In this talk, we will reveal a new attack surface –PiP, which has been buried in the system for six years, and the hard-to-patch security issues lurking in privilege processes since 2009. This work mainly focuses on the analysis of framework basic components and the standard execution chain, by extending the research direction and attack surface to system_server, SystemUI, several Managers, and the asynchronous rendering process of screen content, we have discovered 10 vulnerabilities that can be stably exploited, and received $36,000 in bug bounties. Currently, two vulnerabilities have been assigned CVE numbers, four are still in fixing, and the rest have been given up fix or have exceeded one year of the fixing cycle.

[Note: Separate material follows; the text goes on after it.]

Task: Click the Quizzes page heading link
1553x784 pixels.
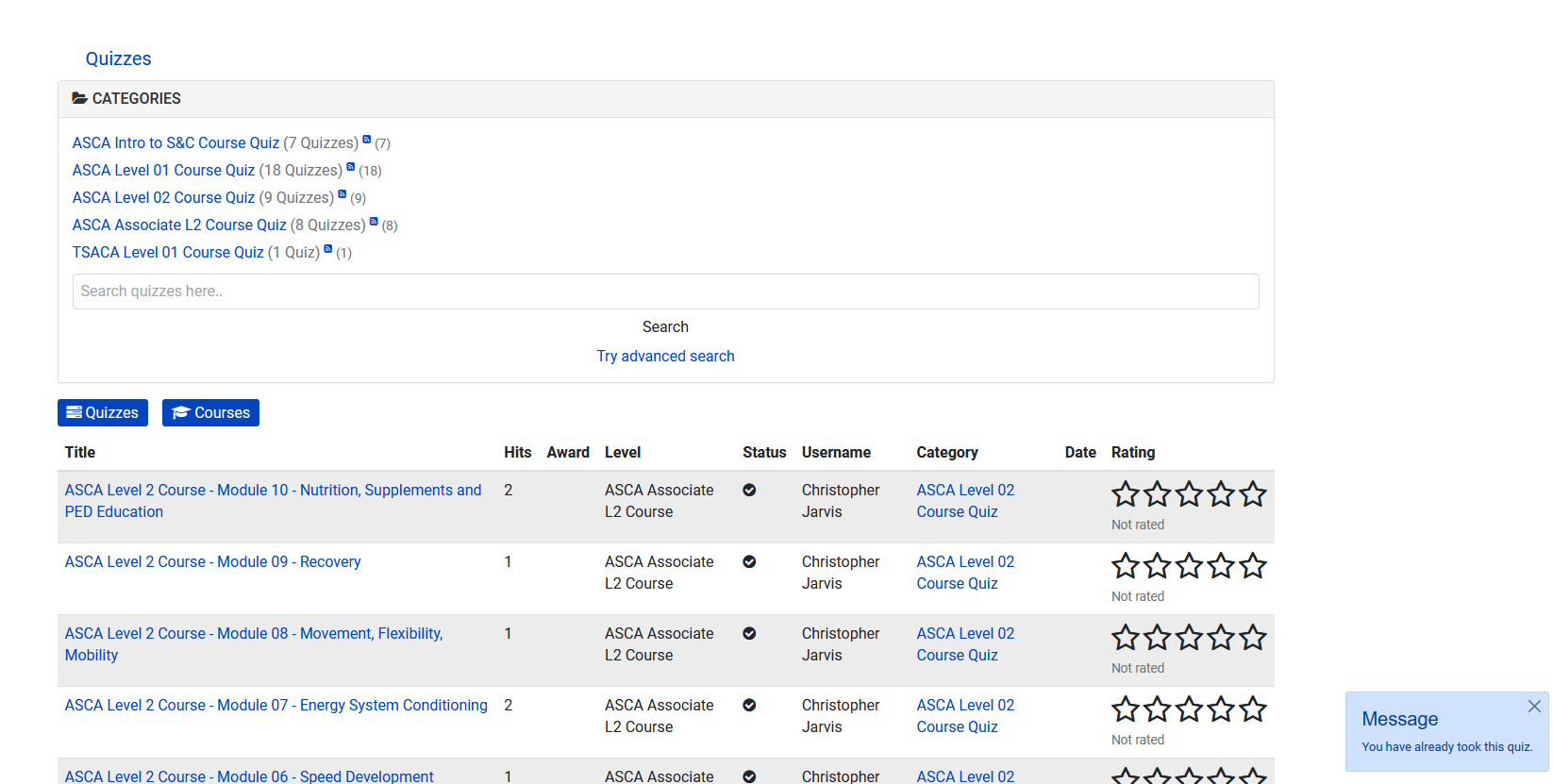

This research introduces a novel hijacking attack called ‘EvilPiP’. Unlike traditional attack schemes that require runtime permissions for universal overlay or target detection, it focuses on breaking all hijacking defenses established since API 26 over the last seven years. By combining several vulnerabilities in the attack surface, EvilPiP can bypass the background execution and launch restrictions to perform universal overlay on the target. Then, various side-channel schemes will be exploited to leak the target’s runtime information for precise hijacking. To improve the exploit stability, we will also abuse system services to bypass LMKD and achieve true persistently (ignore Force-Stop and keep running with high priority). Finally, this research will weaponize a complete hijacking chain that requires no permissions, no user awareness, and zero attack cost.

At the end of the talk, we will demonstrate the EvilPiP hijacking attack that can be stably exploited on high-version Android devices (including API 33 and 34).